My first trip here was in 1991. I was 22 years old at the time, and before I went I remember my mother being slightly scared for me. At that point New York had a reputation for being a somewhat rough and dangerous place. It had perhaps deserved that reputation in the 1970s, but by 1991 it was not especially fair. When I walked the streets of Manhattan I quickly discovered that New York was a fabulous city, but my first experience was an odd one. I arrived at Newark Airport, collected my luggage and headed for the bus stop outside. However, my progress was impeded by the fact that the dead body of a large black man was lying in a pool of blood at the bottom of one of the escalators. There were policemen standing nearby, preventing other people from coming too close.

I do not know how this man died. My best guess is that he simply fell while on the escalator and hit his head. Howevever, my mind was filled with visions of airport shootouts. The thought “What is this place, and what the fuck am I doing here?” went through my mind. I cowered a little.

I then got the bus into Manhattan, found the hostel where I was staying, and had a great time. The city was a litttle grimy, and there were one or two rough neighbourhoods, but it was in truth a magnificent place.

Since then the city has got a lot richer and more gentrified, and (at least in Manhattan) the rough neighborhoods do not seem quite so rough as before. On Saturday I wandered into Hell’s Kitchen, famous for being a tough location, recorded in bad movies such as this one.

But of course its proximity to the important locations of midtown means that a certain amount of gentrification may have taken place. That or the long time residents have taken a liking for politically correct lettuce leaves.

Having roughed such a dangerous place, I retired to a nearby restaurant, where I had some Provencale food washed down with an excellent premier cru Burgundy. (Although the food was excellent, the restaurant felt nothing like France.
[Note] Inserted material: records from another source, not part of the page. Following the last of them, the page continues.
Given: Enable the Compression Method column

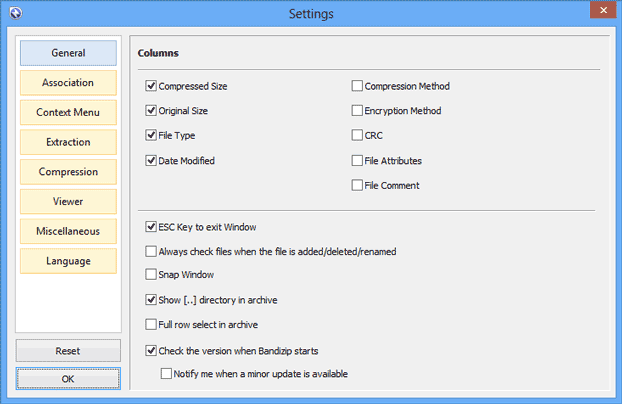Looking at the screenshot, I should (x=357, y=86).
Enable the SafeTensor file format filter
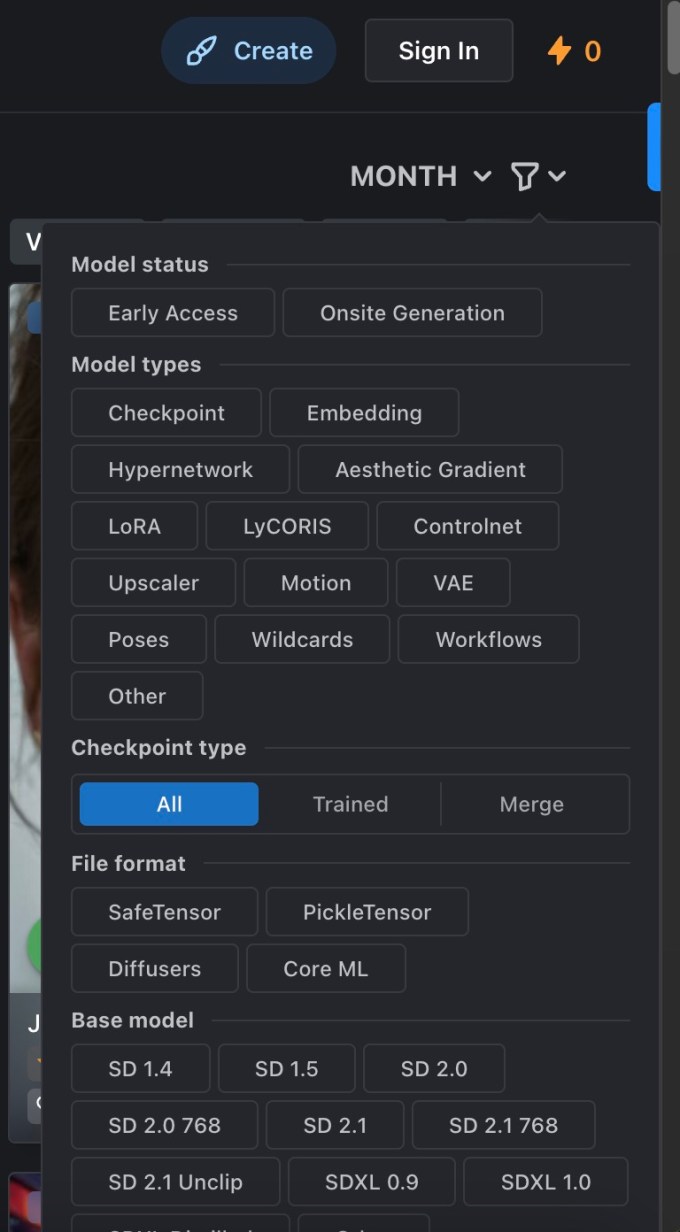The height and width of the screenshot is (1232, 680). click(x=164, y=912)
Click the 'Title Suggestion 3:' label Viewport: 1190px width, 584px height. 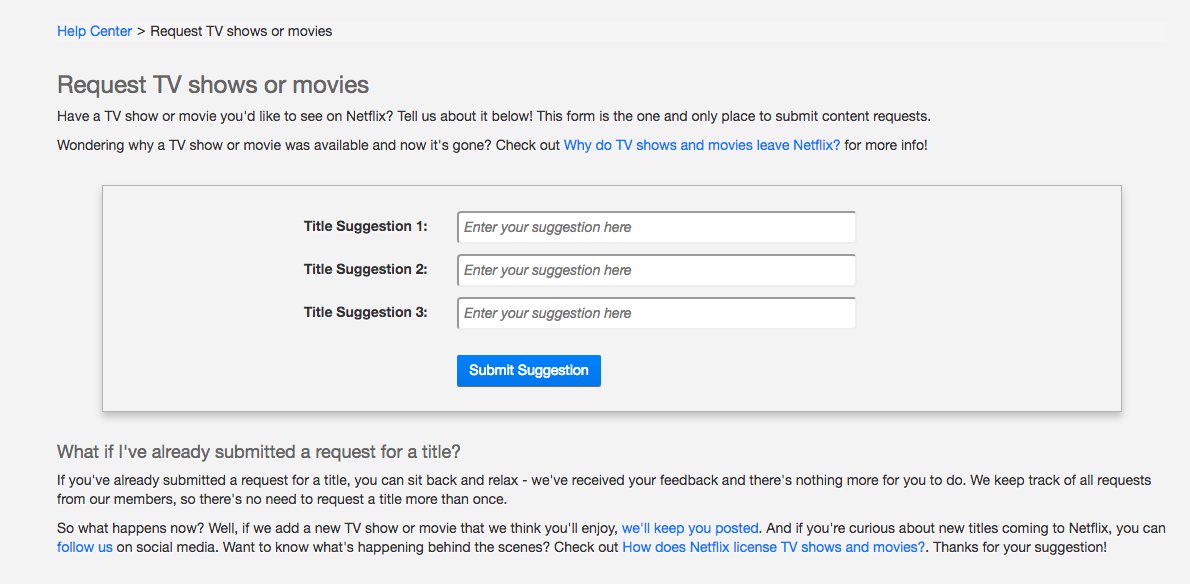pyautogui.click(x=365, y=312)
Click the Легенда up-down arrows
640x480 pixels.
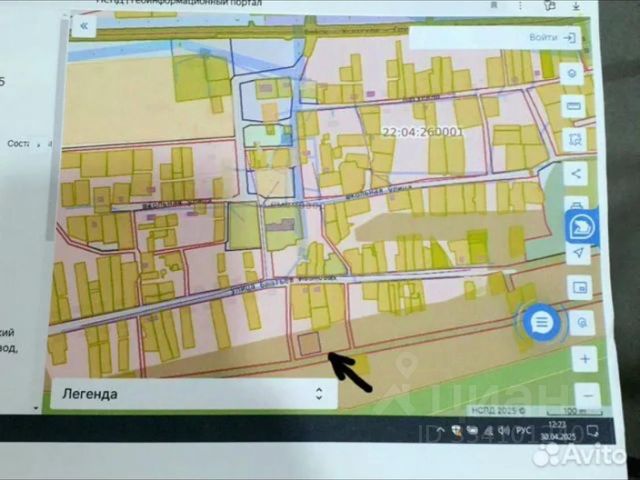(x=319, y=394)
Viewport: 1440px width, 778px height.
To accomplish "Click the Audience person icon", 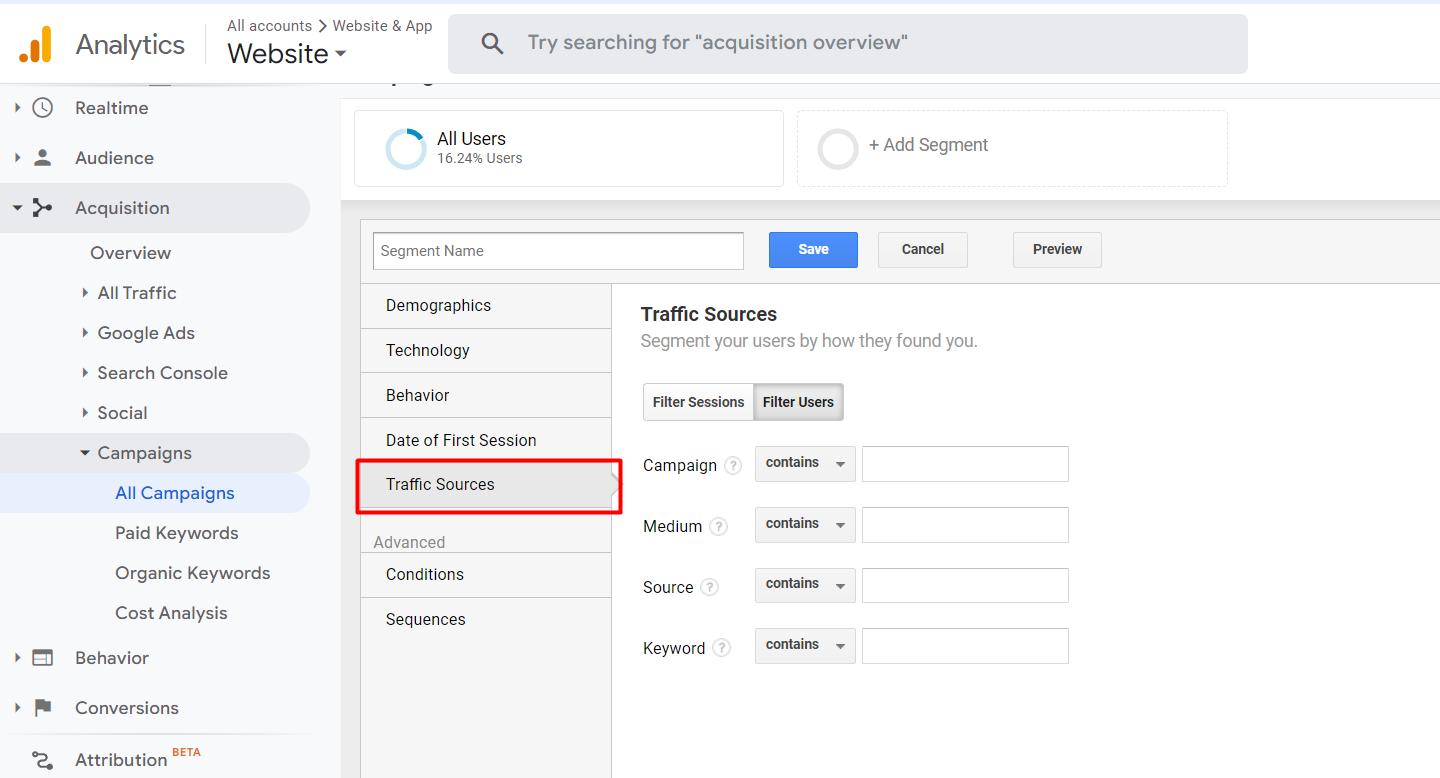I will point(42,158).
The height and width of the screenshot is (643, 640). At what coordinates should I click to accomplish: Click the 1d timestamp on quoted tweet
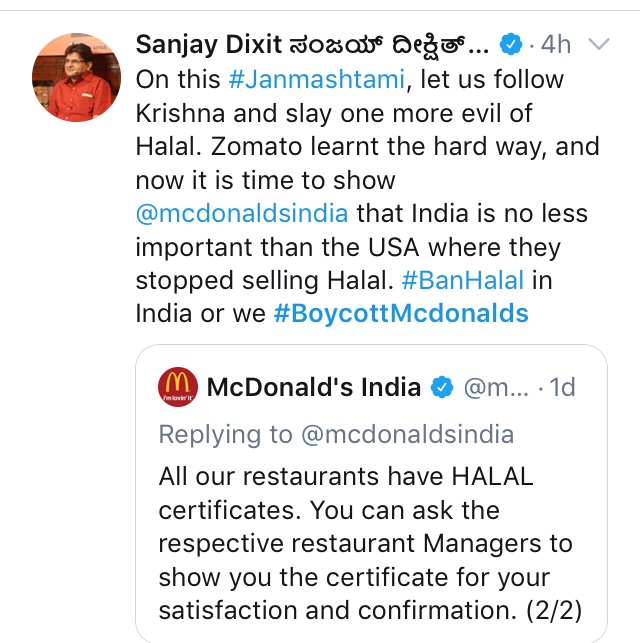click(562, 387)
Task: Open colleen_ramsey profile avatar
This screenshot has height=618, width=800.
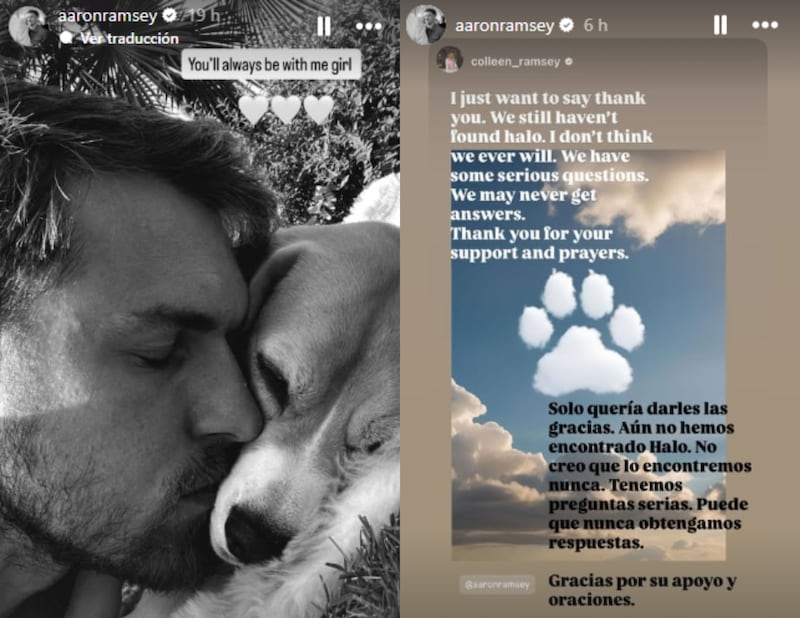Action: tap(449, 60)
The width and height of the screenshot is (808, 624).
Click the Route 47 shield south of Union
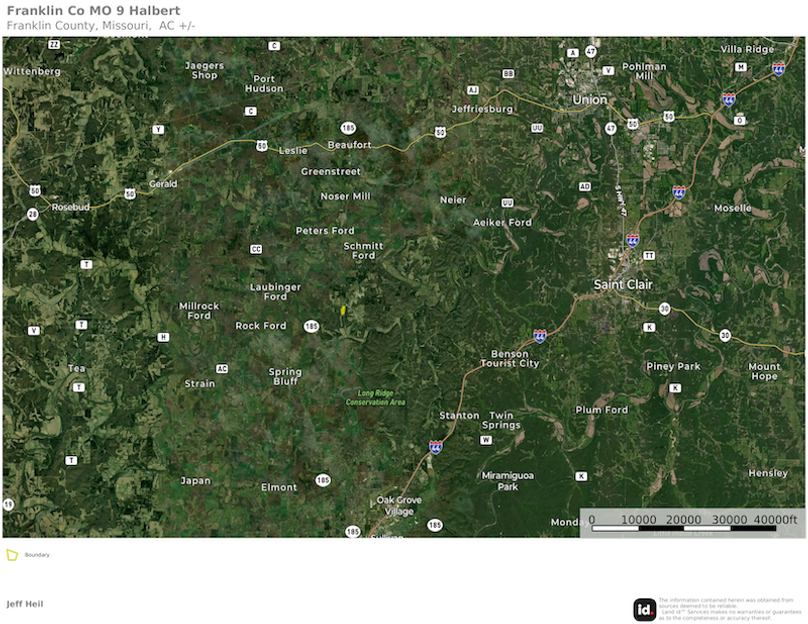[x=611, y=128]
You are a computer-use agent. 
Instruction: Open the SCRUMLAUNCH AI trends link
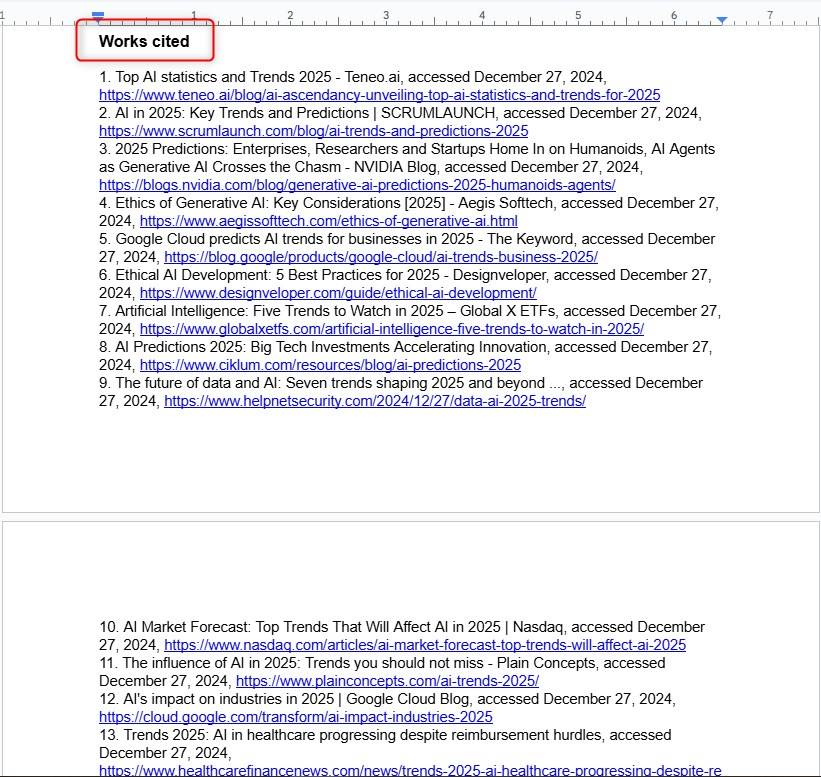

Everything about it was obviously New York, from the size of the portions to the accents to the volume of the diners to the decor). Okay, at that point I got the “kitchen” part. Hell was still eluding me.

If you go a long way uptown, then yes, some places are not quite as gentrified as this. But they are perfectly fine, and in terms of safety New York feels these days more like Tokyo than the dangerous, feared place that people in foreign countries had heard terrible stories about during my childhood.

21 comments to It has been too long.

  • Tatyana

    One word, Michael: Giuliani

  • Matra

    I also felt safer in New York than I did in other cities – eg London. But NYC still has a high crime rate. Nicholas Stix and occasionally the local press have reported on the pressure that is put on police officers to produce lower crime figures often involving fudging the numbers or downgrading felonies to less serious sounding offences.

  • Rob

    Reading this reminded me of my only visit to New York back in 1979 when I was in my early 20’s. The first night I stayed in the Waldorf Astoria which was very nice, but I spent most of my stay there asleep, it being night time. My second night was spent in the Port Authority Bus Station building on 8th Avenue, which is fine until about midnight when the PA police move you on. You have a choice, either leave the building or go down to the bus platform. I decided on the latter. It’s not very comfortable down there, and ones companions obviously come from a rich variety of backgrounds. Anyway it made for a much more memorable night than my stay at the Waldorf Astoria as I remained awake the whole night.

  • Jake

    “It that point New York had a reputation for being a somewhat rough and dangerous place.” In 1991, New York deserved its reputation. It was also a very dirty place. The city was a perfect example of what happens when the left runs a city.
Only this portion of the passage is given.